┌──

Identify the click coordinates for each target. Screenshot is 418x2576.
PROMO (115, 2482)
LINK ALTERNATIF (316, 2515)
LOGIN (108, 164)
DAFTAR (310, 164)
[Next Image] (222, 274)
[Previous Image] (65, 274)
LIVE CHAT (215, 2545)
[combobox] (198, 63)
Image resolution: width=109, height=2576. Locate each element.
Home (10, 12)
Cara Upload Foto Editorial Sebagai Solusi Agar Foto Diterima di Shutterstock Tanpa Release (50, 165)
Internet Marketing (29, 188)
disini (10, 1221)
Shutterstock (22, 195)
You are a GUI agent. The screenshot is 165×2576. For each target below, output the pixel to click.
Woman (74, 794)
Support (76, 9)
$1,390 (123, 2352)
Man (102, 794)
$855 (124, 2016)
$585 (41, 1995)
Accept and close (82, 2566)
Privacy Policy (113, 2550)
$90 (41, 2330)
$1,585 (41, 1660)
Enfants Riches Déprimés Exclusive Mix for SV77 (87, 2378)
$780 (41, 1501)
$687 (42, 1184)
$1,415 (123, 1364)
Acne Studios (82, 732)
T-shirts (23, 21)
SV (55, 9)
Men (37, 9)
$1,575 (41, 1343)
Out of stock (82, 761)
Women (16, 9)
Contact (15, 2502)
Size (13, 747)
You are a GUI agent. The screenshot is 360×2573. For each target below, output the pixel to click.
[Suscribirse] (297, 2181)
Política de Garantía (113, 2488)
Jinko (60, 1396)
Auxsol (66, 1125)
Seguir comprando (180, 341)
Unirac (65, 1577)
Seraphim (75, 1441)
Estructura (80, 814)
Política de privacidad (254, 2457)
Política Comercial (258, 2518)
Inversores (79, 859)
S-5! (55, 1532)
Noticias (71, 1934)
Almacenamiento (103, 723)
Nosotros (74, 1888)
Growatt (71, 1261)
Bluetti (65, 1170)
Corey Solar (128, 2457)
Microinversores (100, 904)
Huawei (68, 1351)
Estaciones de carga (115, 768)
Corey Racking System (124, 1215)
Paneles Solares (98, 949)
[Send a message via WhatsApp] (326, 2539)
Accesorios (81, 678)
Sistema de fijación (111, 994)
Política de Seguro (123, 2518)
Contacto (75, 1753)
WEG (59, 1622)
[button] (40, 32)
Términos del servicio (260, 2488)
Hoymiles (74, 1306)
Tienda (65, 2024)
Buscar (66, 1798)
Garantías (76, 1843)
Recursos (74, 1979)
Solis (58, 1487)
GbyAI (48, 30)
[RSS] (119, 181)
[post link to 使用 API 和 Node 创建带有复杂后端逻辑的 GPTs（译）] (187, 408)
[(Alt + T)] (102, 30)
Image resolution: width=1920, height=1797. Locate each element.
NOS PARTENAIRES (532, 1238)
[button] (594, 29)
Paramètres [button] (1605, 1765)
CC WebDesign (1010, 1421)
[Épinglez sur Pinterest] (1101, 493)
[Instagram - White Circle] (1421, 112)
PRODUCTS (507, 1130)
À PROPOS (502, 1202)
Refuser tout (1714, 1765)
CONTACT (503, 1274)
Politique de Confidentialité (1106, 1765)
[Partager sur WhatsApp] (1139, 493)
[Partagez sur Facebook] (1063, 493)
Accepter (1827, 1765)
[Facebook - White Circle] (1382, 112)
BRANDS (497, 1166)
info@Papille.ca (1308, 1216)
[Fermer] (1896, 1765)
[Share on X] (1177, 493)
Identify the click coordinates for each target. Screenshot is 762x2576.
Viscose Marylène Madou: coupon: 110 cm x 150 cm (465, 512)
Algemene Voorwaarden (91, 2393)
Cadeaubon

└──

• **Problem description**: Print the line with "[Facebook - White Circle] (1382, 112)" and every line after it in the entries above, exactly as written. Leave out all other lines.

• **Worked solution**:
[Facebook - White Circle] (1382, 112)
BRANDS (497, 1166)
info@Papille.ca (1308, 1216)
[Fermer] (1896, 1765)
[Share on X] (1177, 493)
Identify the click coordinates for each target. Screenshot is 762x2576.
Viscose Marylène Madou: coupon: 110 cm x 150 cm (465, 512)
Algemene Voorwaarden (91, 2393)
Cadeaubon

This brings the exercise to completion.